2298 Galt at UDP
Draft plans for two four-storey apartment buildings at 2298 Galt Street went to the Urban Design Panel (UDP) for review on 21 September 2011. The developer of the site seeks rezoning to CD-1 for an irregular RS-1 single-family house lot measuring 46.4 feet frontage x 102.7 deep (west side) / 121.2 deep feet (east side).
An anxious panel began their first of three reviews on that date by reminding the outside observers present that they had no right to make comment in that forum, and also (as can be read on the UDP web site) that
The Panel is strictly an advisory body and makes recommendations only. It does not have the authority to approve or refuse projects or make policy decisions.
In other words, UDP review is one little mostly-meaningless gesture in a ritual where all significant communication occurs between developer and city planning staff. The “public” typically gets two meaningless opportunities for “input,” once to “comment” on a developer-led open house after plans are near final, and once to “speak” to a done-deal public hearing where City Council rubberstamps the rezoning. All of this public ritual could be called farce of democracy through simulacrum of consultation.
Public access to these proceedings was sharply curtailed when UDP gave the presenting architect the option of not having the event videorecorded by a public observer, and she “preferred not to.” Scrutiny is not wanted. This semipublic forum would really prefer to operate in an inaccessible back room.
UDP members look at any proposal from a narrow and formal design perspective that excludes social considerations and community context. Panel focus fixates on the isolated physical character of a proposed development within a specific site. Ensuing comment relies heavily on jargonistic and subjective aesthetic vocabulary.
Within their mandate, most of what the UDP said and concluded would be hard to argue with. One panelist deserved strong applause for calling for more overhang of the rooftop. The Vancouver scandal of building to incur water damage never seems to end. (What proportion of the local construction economy is based on remediation of stupid building practices?) Two other panelists sounded like blinkered agenda pushers when they suggested that the four garage spaces for the four apartment units be designed to encourage other uses. This unfortunate idle theorizing actually became enshrined as one of the three “key aspects needing improvement”!
Consider allowing for flexibility of other uses for the garages
A site visit or a site video would show panelists that there is already harsh and continuous competition for existing street parking on both of the streets that sandwich the site, Galt Street and Kingsway.

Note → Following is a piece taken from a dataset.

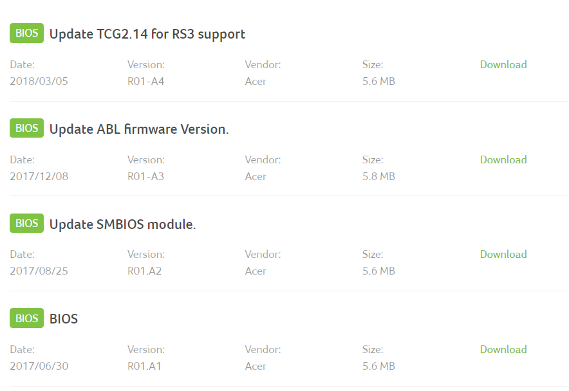Viewport: 569px width, 391px height.
Task: Click BIOS badge beside the plain BIOS entry
Action: [26, 318]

To wish that people did not use cars is not making them go away, however politically correct “no cars” may be with UDP types and city planners.
Perhaps more interesting than the UDP verbiage was what Vancouver city planners had to say. This particular case was called what in large measure it is: an “orphan lot” — even if artifically orphaned on purpose by the developer! The sad thing is, this rezoning sets a precedent for all other single lots in the Norquay four-storey apartment zone, not just “orphan” lots — something on the order of 300 parcels. Only the extra FSR that comes with land assembly (2.0 rather than 1.19) can incentivize development of the U and H forms (the only thing that planners ever proposed to Norquay Working Group). One land use professional doubts that the differential is sufficient, and city planners seem unlikely to improve the neighborhood by increasing the differential through reducing what is possible on a single lot.
Even while a city planner was saying that three-lot development is “most desirable,” in the next breath he said that this project will “inform what could be done on a single lot”!
The Norquay Plan map that city planning showed to the UDP was not accurate. The four-storey apartment zone was represented only as a boundary area stretching along either side of Kingsway. The last-minute extensions of this zone around Norquay Park and along Earles Street were not shown. That kind of misrepresentation probably does not matter, since UDP looks nowhere beyond the delineation of the site under review, and cares nothing for the implications of setting broad precedent throughout the community.
Two misrepresentations on the part of the building designer:
• The model shown to the UDP had imagined future buildings surrounding the site. Existing physical
context would have made the proposal look far more out-of-scale.
• The land slopes sharply upward to the east, but the model assumed flat land, so even the imagined
future was a serious distortion.
In sum, pervasive disrespect for context.
Ultimately the 2298 Galt Street development proposal is about getting as much as possible crammed onto one lot. Forget the many new residents who already have trouble parking. Forget all the new dwellings just built adjacent to the site by the opportunistic developer. Forget the rest of Norquay, and the potential dog’s breakfast of one-off development on hundreds of single lots.
In a sense, the overall message is to forget planning — stuff that just gets in the way of development.